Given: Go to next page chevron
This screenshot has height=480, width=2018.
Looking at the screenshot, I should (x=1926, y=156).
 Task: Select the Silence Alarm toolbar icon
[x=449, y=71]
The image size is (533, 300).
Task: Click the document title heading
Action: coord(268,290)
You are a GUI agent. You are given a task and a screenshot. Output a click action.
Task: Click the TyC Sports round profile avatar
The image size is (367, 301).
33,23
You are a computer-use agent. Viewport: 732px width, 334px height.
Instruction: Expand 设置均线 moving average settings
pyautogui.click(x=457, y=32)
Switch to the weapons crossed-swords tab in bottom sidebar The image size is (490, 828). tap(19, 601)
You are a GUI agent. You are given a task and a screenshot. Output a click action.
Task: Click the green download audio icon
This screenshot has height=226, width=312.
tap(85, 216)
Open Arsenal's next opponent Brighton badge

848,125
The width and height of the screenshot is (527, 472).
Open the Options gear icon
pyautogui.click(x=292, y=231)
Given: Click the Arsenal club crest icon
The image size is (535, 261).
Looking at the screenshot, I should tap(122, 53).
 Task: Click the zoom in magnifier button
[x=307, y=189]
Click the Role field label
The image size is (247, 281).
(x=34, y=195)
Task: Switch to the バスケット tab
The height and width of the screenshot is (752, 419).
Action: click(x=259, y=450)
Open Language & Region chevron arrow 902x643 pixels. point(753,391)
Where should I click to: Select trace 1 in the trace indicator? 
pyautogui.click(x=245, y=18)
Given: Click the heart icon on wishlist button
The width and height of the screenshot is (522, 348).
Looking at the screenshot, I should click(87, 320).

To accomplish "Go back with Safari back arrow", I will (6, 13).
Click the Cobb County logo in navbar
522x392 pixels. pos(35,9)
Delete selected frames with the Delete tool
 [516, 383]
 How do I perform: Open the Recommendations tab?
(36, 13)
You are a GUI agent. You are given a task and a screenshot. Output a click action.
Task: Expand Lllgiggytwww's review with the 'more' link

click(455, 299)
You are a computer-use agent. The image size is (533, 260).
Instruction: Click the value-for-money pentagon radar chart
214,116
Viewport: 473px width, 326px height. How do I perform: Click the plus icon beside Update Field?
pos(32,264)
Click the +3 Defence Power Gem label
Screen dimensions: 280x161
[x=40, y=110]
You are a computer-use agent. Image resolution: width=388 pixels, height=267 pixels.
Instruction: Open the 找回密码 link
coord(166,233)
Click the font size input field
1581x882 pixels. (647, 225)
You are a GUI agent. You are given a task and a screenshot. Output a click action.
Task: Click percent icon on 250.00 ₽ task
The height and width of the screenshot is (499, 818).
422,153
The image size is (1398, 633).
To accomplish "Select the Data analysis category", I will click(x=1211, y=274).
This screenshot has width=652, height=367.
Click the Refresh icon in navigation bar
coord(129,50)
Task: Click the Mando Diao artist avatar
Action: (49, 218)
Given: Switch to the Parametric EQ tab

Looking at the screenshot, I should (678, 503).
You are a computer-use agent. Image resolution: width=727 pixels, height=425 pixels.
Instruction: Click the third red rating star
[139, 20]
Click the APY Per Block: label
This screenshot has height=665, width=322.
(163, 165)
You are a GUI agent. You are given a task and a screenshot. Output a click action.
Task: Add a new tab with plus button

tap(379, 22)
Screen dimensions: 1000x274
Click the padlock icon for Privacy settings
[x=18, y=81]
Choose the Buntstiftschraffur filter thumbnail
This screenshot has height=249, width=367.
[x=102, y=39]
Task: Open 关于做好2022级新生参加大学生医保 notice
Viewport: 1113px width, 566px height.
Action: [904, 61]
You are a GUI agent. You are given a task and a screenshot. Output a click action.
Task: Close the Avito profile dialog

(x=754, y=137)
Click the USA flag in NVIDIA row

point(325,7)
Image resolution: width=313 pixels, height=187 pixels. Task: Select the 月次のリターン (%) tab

= EXERCISE DETAILS =
Quote the entire listing above exactly.

= OUTPUT OF THE EXERCISE =
Given: Go to next page chevron
This screenshot has height=480, width=2018.
Looking at the screenshot, I should (x=1926, y=156).
 Task: Select the Silence Alarm toolbar icon
[x=449, y=71]
The image size is (533, 300).
Task: Click the document title heading
Action: coord(268,290)
You are a GUI agent. You are given a task and a screenshot. Output a click action.
Task: Click the TyC Sports round profile avatar
The image size is (367, 301).
33,23
You are a computer-use agent. Viewport: 732px width, 334px height.
Instruction: Expand 设置均线 moving average settings
pyautogui.click(x=457, y=32)
Switch to the weapons crossed-swords tab in bottom sidebar The image size is (490, 828). tap(19, 601)
You are a GUI agent. You are given a task and a screenshot. Output a click action.
Task: Click the green download audio icon
This screenshot has height=226, width=312.
tap(85, 216)
Open Arsenal's next opponent Brighton badge

848,125
The width and height of the screenshot is (527, 472).
Open the Options gear icon
pyautogui.click(x=292, y=231)
Given: Click the Arsenal club crest icon
The image size is (535, 261).
Looking at the screenshot, I should tap(122, 53).
 Task: Click the zoom in magnifier button
[x=307, y=189]
Click the Role field label
The image size is (247, 281).
(x=34, y=195)
Task: Switch to the バスケット tab
The height and width of the screenshot is (752, 419).
Action: click(x=259, y=450)
Open Language & Region chevron arrow 902x643 pixels. point(753,391)
Where should I click to: Select trace 1 in the trace indicator? 
pyautogui.click(x=245, y=18)
Given: Click the heart icon on wishlist button
The width and height of the screenshot is (522, 348).
Looking at the screenshot, I should click(87, 320).

To accomplish "Go back with Safari back arrow", I will (6, 13).
Click the Cobb County logo in navbar
522x392 pixels. pos(35,9)
Delete selected frames with the Delete tool
 [516, 383]
 How do I perform: Open the Recommendations tab?
(36, 13)
You are a GUI agent. You are given a task and a screenshot. Output a click action.
Task: Expand Lllgiggytwww's review with the 'more' link

click(455, 299)
You are a computer-use agent. The image size is (533, 260).
Instruction: Click the value-for-money pentagon radar chart
214,116
Viewport: 473px width, 326px height. How do I perform: Click the plus icon beside Update Field?
pos(32,264)
Click the +3 Defence Power Gem label
Screen dimensions: 280x161
[x=40, y=110]
You are a computer-use agent. Image resolution: width=388 pixels, height=267 pixels.
Instruction: Open the 找回密码 link
coord(166,233)
Click the font size input field
1581x882 pixels. (647, 225)
You are a GUI agent. You are given a task and a screenshot. Output a click action.
Task: Click percent icon on 250.00 ₽ task
The height and width of the screenshot is (499, 818).
422,153
The image size is (1398, 633).
To accomplish "Select the Data analysis category", I will click(x=1211, y=274).
This screenshot has width=652, height=367.
Click the Refresh icon in navigation bar
coord(129,50)
Task: Click the Mando Diao artist avatar
Action: (49, 218)
Given: Switch to the Parametric EQ tab

Looking at the screenshot, I should (678, 503).
You are a computer-use agent. Image resolution: width=727 pixels, height=425 pixels.
Instruction: Click the third red rating star
[139, 20]
Click the APY Per Block: label
This screenshot has height=665, width=322.
(163, 165)
You are a GUI agent. You are given a task and a screenshot. Output a click action.
Task: Add a new tab with plus button

tap(379, 22)
Screen dimensions: 1000x274
Click the padlock icon for Privacy settings
[x=18, y=81]
Choose the Buntstiftschraffur filter thumbnail
This screenshot has height=249, width=367.
[x=102, y=39]
Task: Open 关于做好2022级新生参加大学生医保 notice
Viewport: 1113px width, 566px height.
Action: [904, 61]
You are a GUI agent. You are given a task and a screenshot. Output a click action.
Task: Close the Avito profile dialog

(x=754, y=137)
Click the USA flag in NVIDIA row

point(325,7)
Image resolution: width=313 pixels, height=187 pixels. Task: Select the 月次のリターン (%) tab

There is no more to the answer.